◆ **Belge bölümü**
Orhan Karataş / 2015-06-15 10:09:12
Bütün işaretler, bütün gelişmeler AKP-CHP koalisyonunu
haber verse de, seçim sonuçlarının ortaya koyduğu tablo ve parti sicilleri, AKP
ile HDP'nin bir hükümet kurmasının çok daha isabetli olacağını gösteriyor.
PKK'nın siyasi uzantısı olan HDP ile Cumhuriyetle hesabı olan AKP'nin, ortaklık
için anlaşamayacakları hiçbir şey yoktur. AKP vekilleri Cumhuriyeti reklam
arası görmüşlerdir, İmralı canisi ve HDP'de Cumhuriyeti mutlaka yıkılması
gereken bir düzen olarak değerlendirmişlerdir. Ülkenin felaketine giden çözülme
sürecini birlikte planlamış, birlikte yürütmüş, birlikte hayata geçirmişlerdir.

◆ **Yapılacak iş**
Belge bölümünde geçen kuruluş kısaltmalarını ilk geçtikleri sırayla listele. Her birini yalnızca bir kez yaz.

◆ **Veri bölümü**

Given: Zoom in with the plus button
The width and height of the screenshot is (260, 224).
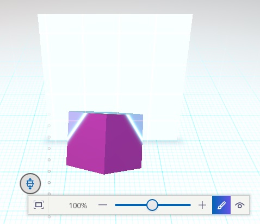Looking at the screenshot, I should (x=202, y=205).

◆ **Tamamlanan görev**
AKP
CHP
HDP
PKK